Friday, July 01, 2016

La mano dello straniero / The Stranger's Hand


La mano dello straniero / The Stranger's Hand. Alida Valli as Roberta and Richard Basehart as Joe.

Rapt à Venise / La Main de l'étranger. IT/GB 1954. D: Mario Soldati. Based on: dal racconto omonimo di Graham Greene. SC: Giorgio Bassani, Guy Elmes. Cinematography: Enzo Serafin. ED: Tom Simpson, Leslie Hodgson, Leo Cattozzo. AD: Luigi Scaccianoce. M: Nino Rota. C: Alida Valli (Roberta), Trevor Howard (maggiore Court), Richard Basehart (Joe), Richard O’Sullivan (Roger Court), Eduardo Ciannelli (dottor Vivaldi), Arnoldo Foà (il commissario), Guido Celano (questore), Jacopo Tecchio (Giorgio Luzzi), Guido Costantini (Peskovitch), Nerio Berardi (direttore dell’albergo). P: Peter Moore per Rizzoli Film, Milo Film. [The film was not released in Finland]. 35 mm. 87’. B&w.
    Versione italiana
    Print from CSC – Cineteca Nazionale
    Il Cinema Ritrovato, Bologna
    Mario Soldati, a Writer at Cinecittà
    E-subtitles in English by Sub-Ti Londra
    Cinema Jolly, 1 July 2016


Emiliano Morreale (Bologna catalog): "One day, for fun, Graham Greene adopted a pseudonym and took part in a competition for stories written in the style of Graham Greene. He came second. His friend Mario Soldati asked him to produce a film story based on this idea, and thus La mano dello straniero was born.
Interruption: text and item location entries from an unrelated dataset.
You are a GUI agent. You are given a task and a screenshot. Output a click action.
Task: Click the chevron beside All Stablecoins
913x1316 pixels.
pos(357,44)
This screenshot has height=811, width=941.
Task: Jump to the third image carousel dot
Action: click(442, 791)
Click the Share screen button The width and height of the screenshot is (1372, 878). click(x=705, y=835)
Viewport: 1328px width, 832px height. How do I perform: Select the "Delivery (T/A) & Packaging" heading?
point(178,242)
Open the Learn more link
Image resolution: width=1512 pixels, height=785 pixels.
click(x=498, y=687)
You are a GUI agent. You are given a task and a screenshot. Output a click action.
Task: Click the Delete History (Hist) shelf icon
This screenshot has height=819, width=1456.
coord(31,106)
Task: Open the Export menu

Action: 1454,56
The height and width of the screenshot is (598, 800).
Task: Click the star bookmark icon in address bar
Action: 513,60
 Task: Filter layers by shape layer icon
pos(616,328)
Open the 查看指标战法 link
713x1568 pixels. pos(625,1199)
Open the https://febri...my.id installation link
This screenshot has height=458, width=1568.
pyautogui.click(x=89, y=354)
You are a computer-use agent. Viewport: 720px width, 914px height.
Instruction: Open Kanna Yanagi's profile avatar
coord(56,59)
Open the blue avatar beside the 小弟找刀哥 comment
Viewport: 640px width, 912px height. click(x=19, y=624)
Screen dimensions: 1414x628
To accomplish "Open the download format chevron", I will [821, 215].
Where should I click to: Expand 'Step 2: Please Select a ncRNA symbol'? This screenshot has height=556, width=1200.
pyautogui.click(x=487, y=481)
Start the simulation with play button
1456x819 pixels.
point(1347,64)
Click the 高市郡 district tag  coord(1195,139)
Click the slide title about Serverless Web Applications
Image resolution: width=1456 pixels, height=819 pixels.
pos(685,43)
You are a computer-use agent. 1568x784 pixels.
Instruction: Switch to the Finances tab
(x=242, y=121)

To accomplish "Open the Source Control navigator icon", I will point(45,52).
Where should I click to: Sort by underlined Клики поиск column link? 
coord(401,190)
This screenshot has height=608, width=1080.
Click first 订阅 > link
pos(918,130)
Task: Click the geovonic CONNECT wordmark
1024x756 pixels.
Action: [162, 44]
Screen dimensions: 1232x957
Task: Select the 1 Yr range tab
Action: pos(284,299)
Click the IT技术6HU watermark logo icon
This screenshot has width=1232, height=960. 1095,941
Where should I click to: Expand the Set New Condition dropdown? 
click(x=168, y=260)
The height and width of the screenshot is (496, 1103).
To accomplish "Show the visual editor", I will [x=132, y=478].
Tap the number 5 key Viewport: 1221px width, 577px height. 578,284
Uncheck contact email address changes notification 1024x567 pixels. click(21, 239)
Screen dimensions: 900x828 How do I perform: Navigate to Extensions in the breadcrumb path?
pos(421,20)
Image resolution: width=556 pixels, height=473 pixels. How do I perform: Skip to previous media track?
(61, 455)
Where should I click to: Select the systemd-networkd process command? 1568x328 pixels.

It is a classic story of the loss of childhood innocence set against a backdrop of espionage and intrigue: a sort of cross between The Third Man and Fuga in Francia. A child is searching for his kidnapped father in a noisy and hostile Venice with the help of a beautiful nurse and an ambiguous doctor. The cinematic encounter between Soldati and Greene is a curious one, and the story was perfect. Both men shared a Stevenson-like taste for adventure and a Catholic sense of suspense. Unfortunately, the production suffered from serious financial difficulties, while the Cold War espionage backstory had to be modified for political reasons until it was barely intelligible. However, the characters’ disorientation in the city remains one of the film’s strong points, together with the extraordinary figure of the villain, played by Eduardo Ciannelli. He is the heart of the film: an actor born in Ischia who became one of the great character actors of Thirties and Forties Hollywood (he had worked with Walsh, Hitchcock and Ford, amongst others) and was now promoted to the rank of protagonist. His character of a nihilist who reads The Decline of the West, aided by his worn features, is one of the details which, as is often the case in Soldati, unifies and justifies the whole film." – Emiliano Morreale

AA: Graham Greene had had his finest success in the cinema in Carol Reed's The Fallen Idol and The Third Man. The Stranger's Hand, directed by Mario Soldati, has elements of both. It is a Cold War story set in Venice, bringing back Alida Valli and Trevor Howard from The Third Man to another Graham Greene thriller. And it is an "end of childhood" story like The Fallen Idol. While The Stranger's Hand does not have a great reputation, it is an exciting and well-made film, and a treat for us interested in Graham Greene in the cinema.

I was only able to see the first 60 minutes of the film due to an overlap with Youssef Chahine's Adieu Bonaparte at Cinema Arlecchino.

I liked:

– the engrossing, operatic score by Nino Rota
– the wonderful cinematography by Enzo Serafin, who had a special talent in transforming a landscape into a soulscape (see Viaggio in Italia)
– the way Venice has been turned into a protagonist of the story, in a way similar to the use of Vienna in The Third Man. In this case the concept is not to turn Venice menacing (like in Don't Look Now). On the contrary, its friendly, beautiful and touristic ambience is an unpredictable background to the sinister plot.
– the plot belongs to the same tradition as Roman Polanski's Frantic: nobody believes that a disappearance of a person (in this case the little boy Roger's father, played by Trevor Howard) has taken place, and the first problem is to have others recognize it
– there is still an atmosphere of post-war unrest; for instance Roberta (Alida Valli) is a refugee
– Roger has not seen his his father, who is a major, in three years, and at first he does not even recognize him when he lies drugged on a hospital bed with a thick stubble
– this is Roger's lonesome quest at first, but then there is a team of three, a kind of an ad hoc family, consisting of Roberta, Joe (Richard Basehart), and Roger (this is where I had to leave for the next screening)
– the film is well cast to the tiniest parts, and as Emiliano Morreale states above, there is an interesting performance by Eduardo Ciannelli as the dubious doctor. He even meets Roger on sympathetic terms.

The print is watchable, with a duped visual quality.